* WHAT IS REQUIRED
Render the items from their first line through the line that contains "Task: Click on" as a Markdown table with the columns Row and Text. Number each row and leave out blank lines.

::: PROVIDED RECORDS

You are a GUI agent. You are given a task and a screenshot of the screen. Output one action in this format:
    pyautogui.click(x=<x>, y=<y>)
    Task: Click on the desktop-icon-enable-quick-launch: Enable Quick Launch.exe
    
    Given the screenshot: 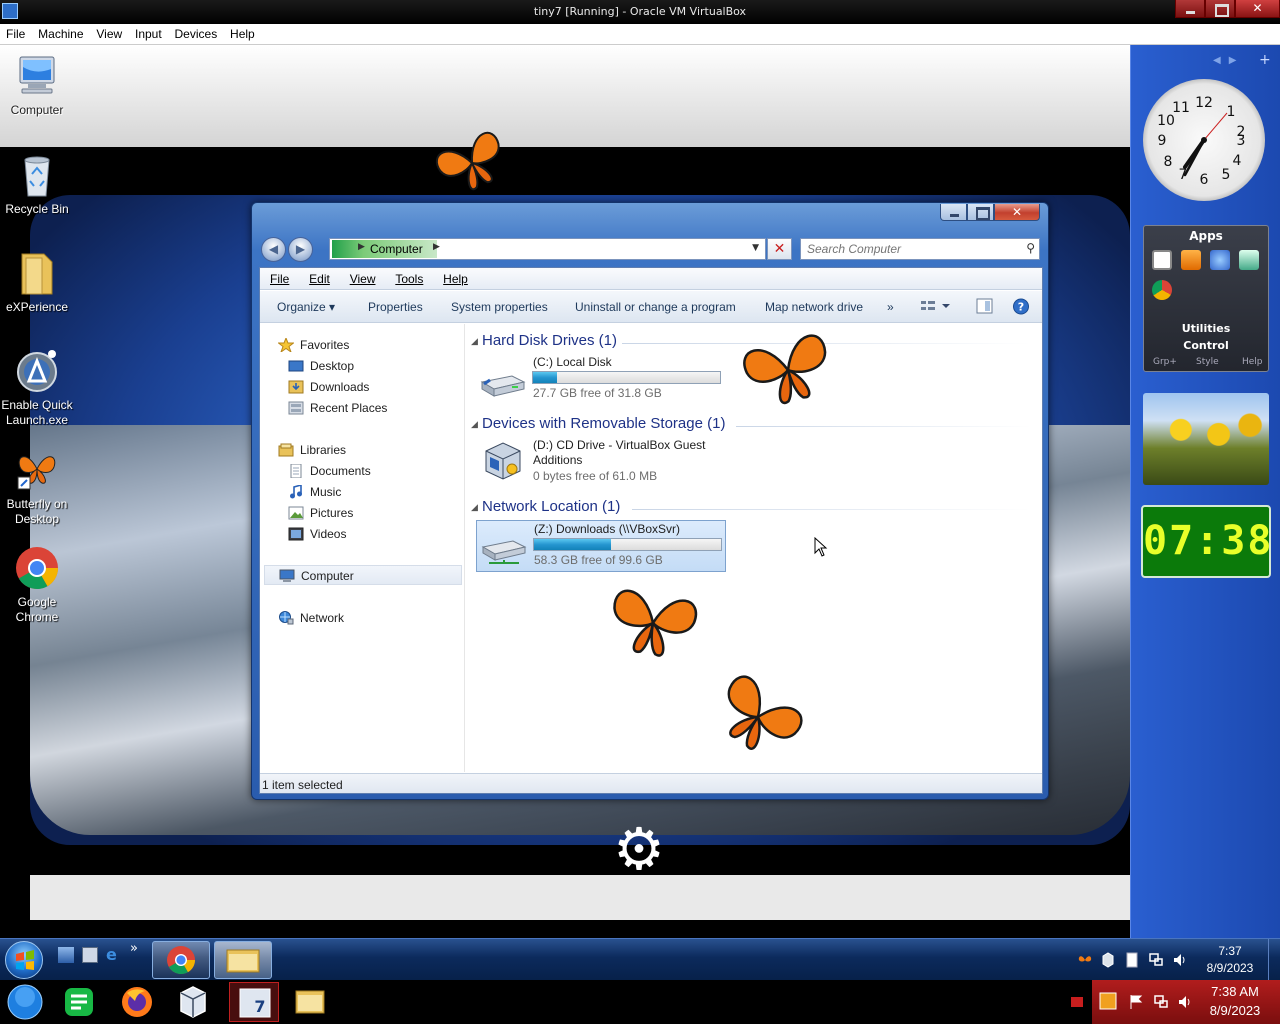 What is the action you would take?
    pyautogui.click(x=37, y=388)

::::::

* WORKED SOLUTION
| Row | Text |
|---|---|
| 1 | You are a GUI agent. You are given a task and a screenshot of the screen. Output one action in this format: |
| 2 |     pyautogui.click(x=<x>, y=<y>) |
| 3 |     Task: Click on the desktop-icon-enable-quick-launch: Enable Quick Launch.exe |